# Coffee Roasting Tutorial



## Fjolnirsson (Mar 13, 2010)

I've posted this elsewhere, but what the heck, it makes a good first post.

I roast my own coffee, from green beans I order from a coffee importer. Coffee Bean Direct Coffee Roasters: Quality Coffee and Tea at the Best Prices is the place I use. Green coffee from them runs around $4-$6/lb, and if you order 25 lbs or more, the shipping is free. No small savings, when you consider it ships from Jersey. Also, it will keep 2-3 years in green form, just stored loose in sacks. I'd bet, with oxygen absorbers and such, the stuff might rival wheat for long term storage.

So, get your green coffee.

You'll want a scale if you have a machine, it isn't really necessary for this method, since we'll be roasting old school on the outside stove.But, I used one, anyway.

You'll need a metal pot/pan.
Put the beans in it. You'll also want a wooden spoon, like the one in the photo. I roasted 8 oz this time, which turned out to be a very nice amount for stirring.

You'll want a metal colander, for cooling the roasted beans.

You'll need a heat source. Mine is propane powered, but you could just as easily use a campfire.









Put your beans over the heat source and turn it on. I used a pretty high heat setting, as I wanted these beans to heat up quickly. The speed affects the roast, but that's not important now, this is a very basic guide. 









Stir the beans steadily. Keep them moving, you want them to roast as evenly as possible. You'll see later in the tutorial that I didn't do so well at this part. It's hard to stir and take pictures at the same time.









The beans will start to change color in a minute or two. This is a good thing. You'll start to see a bit of smoke.









Keep stirring.

You'll start to hear a popping sound. This is called "first crack", and is your first audible indication that the coffee is roasting. This is the sound of the steam splitting the bean open as it expands.









You'll start to see more smoke at this point, so it gets a bit harder to see from these photos, just what is occurring.









The beans will get progressively darker, and you'll see a lot of smoke. Keep stirring. 

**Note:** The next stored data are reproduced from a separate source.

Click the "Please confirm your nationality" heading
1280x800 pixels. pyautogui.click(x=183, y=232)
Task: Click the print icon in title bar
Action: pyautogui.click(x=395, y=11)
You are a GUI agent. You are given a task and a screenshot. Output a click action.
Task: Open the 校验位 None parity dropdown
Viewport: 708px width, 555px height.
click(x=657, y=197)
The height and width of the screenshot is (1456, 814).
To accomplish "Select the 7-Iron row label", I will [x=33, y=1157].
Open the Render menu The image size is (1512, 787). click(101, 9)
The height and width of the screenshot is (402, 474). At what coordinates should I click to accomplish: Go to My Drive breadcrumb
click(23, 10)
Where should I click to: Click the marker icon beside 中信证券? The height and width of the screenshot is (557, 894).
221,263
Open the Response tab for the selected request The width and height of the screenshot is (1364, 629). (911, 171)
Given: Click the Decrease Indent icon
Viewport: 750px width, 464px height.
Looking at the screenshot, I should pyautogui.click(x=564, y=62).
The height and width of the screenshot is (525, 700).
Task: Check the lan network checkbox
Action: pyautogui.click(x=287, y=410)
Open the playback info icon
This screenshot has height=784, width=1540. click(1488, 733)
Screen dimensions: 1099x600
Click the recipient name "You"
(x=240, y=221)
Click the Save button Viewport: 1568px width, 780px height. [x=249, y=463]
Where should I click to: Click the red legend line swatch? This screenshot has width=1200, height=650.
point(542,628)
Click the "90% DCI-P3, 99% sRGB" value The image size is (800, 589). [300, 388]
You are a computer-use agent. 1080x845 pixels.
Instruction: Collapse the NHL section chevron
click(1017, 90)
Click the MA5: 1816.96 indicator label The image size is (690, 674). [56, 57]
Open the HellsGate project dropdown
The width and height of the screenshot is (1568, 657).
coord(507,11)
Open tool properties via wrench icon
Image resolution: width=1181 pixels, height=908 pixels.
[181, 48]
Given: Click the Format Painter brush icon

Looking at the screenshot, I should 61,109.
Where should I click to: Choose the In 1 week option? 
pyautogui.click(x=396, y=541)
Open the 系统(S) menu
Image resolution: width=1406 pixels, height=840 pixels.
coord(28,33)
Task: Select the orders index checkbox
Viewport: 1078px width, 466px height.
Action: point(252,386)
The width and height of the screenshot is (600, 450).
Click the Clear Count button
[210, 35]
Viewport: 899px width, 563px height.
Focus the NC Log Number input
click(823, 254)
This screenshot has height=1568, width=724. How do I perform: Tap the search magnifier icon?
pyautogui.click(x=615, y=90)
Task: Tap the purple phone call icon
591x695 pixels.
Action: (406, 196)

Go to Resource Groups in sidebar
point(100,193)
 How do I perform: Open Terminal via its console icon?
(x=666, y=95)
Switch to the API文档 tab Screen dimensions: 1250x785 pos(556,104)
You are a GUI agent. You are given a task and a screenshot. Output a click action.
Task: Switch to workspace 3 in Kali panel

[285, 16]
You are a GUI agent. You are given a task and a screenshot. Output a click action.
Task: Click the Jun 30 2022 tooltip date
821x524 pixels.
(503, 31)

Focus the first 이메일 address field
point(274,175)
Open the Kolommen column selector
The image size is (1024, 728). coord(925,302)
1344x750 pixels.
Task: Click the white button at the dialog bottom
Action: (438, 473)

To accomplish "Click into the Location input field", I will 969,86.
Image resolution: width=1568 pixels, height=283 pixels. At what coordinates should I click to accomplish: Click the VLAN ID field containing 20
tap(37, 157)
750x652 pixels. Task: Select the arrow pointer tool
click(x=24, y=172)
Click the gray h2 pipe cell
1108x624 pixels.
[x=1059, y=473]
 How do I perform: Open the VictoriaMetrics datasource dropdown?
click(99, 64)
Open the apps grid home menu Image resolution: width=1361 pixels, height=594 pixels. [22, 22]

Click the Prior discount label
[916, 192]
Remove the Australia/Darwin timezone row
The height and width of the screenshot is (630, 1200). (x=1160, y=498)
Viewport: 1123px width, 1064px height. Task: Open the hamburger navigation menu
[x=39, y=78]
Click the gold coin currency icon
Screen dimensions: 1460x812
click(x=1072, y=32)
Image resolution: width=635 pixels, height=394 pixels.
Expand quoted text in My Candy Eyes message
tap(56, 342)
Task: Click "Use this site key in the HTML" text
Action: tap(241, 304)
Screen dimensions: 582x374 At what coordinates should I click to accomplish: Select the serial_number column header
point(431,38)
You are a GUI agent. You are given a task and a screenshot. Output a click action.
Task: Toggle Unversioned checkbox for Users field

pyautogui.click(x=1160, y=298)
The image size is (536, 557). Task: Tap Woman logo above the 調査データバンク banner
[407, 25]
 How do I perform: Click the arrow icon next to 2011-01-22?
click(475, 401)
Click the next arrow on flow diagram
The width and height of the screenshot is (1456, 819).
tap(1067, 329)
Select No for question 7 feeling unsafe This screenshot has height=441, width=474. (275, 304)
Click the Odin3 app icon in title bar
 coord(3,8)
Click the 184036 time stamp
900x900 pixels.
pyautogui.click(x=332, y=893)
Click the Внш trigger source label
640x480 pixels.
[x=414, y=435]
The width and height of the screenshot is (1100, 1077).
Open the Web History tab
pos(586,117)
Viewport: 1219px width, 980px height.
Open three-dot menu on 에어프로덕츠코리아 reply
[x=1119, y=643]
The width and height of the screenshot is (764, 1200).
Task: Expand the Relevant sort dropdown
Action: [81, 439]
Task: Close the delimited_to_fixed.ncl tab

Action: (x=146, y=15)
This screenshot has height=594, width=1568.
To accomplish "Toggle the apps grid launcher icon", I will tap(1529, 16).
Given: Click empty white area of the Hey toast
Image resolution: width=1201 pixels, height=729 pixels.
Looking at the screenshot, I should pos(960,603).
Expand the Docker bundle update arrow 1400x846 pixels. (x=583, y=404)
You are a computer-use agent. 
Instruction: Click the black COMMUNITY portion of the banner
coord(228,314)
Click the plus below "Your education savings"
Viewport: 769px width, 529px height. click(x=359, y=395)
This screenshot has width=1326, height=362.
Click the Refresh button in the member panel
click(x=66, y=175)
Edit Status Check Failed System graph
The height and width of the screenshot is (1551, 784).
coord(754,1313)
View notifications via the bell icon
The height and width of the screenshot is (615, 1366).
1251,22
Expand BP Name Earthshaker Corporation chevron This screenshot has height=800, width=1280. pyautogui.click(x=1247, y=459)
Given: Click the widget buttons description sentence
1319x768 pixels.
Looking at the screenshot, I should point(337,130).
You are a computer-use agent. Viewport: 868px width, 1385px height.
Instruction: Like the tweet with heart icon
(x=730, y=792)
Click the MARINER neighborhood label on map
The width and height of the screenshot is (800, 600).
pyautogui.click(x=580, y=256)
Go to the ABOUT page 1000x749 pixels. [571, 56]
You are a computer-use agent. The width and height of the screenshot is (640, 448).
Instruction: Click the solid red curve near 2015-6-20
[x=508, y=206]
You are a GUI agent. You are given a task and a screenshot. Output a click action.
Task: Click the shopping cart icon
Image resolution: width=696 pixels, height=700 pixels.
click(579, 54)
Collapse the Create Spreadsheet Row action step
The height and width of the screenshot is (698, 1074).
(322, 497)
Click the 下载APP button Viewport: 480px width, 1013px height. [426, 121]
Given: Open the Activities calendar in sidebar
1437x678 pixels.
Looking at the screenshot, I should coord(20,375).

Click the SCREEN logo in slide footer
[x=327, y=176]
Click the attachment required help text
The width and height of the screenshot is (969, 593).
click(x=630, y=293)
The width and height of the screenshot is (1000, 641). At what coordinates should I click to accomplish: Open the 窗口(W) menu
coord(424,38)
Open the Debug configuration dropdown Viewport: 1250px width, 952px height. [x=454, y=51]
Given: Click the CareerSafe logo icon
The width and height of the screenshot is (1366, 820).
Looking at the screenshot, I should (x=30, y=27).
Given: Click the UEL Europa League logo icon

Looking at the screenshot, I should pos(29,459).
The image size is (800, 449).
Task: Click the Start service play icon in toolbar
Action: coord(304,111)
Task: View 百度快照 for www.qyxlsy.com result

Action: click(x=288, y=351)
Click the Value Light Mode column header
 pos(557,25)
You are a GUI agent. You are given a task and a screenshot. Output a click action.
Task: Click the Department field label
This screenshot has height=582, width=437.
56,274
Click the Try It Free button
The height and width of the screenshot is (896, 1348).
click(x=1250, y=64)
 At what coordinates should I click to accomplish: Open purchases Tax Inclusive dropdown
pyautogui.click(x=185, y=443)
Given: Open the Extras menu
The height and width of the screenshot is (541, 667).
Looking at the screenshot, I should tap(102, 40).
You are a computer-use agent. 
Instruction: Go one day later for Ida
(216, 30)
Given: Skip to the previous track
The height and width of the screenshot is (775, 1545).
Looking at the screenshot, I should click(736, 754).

At some point, you'll reach "second crack". At this point, you'll have a nice medium roast suitable for drinking. Second crack is faster and quieter than first crack, it sounds like popcorn popping. Keep a close eye on the color at this point. The beans will turn very dark, and begin to look visibly oily. Too much roasting after this, and you'll have charcoal, or Starbucks coffee. 









When the coffee looks like what you'd normally buy, dump the beans into your colander, and stir to cool.









Keep stirring.









It'll take some time for these to cool. Don't burn yourself on the colander, and don't do what I did. I put the colander into the freezer to speed cooling, and managed to spill half of my beans when I took them back out.

Grind(use a burr grinder for best results), and brew. Enjoy!


----------



## pdx210 (Jan 8, 2010)

I use sweet Maria's

Home Coffee Roasting Supplies - Sweet Maria's

your beans aren't evenly roasted don't take it the wrong way but can i give you a couple tips that helped me ...?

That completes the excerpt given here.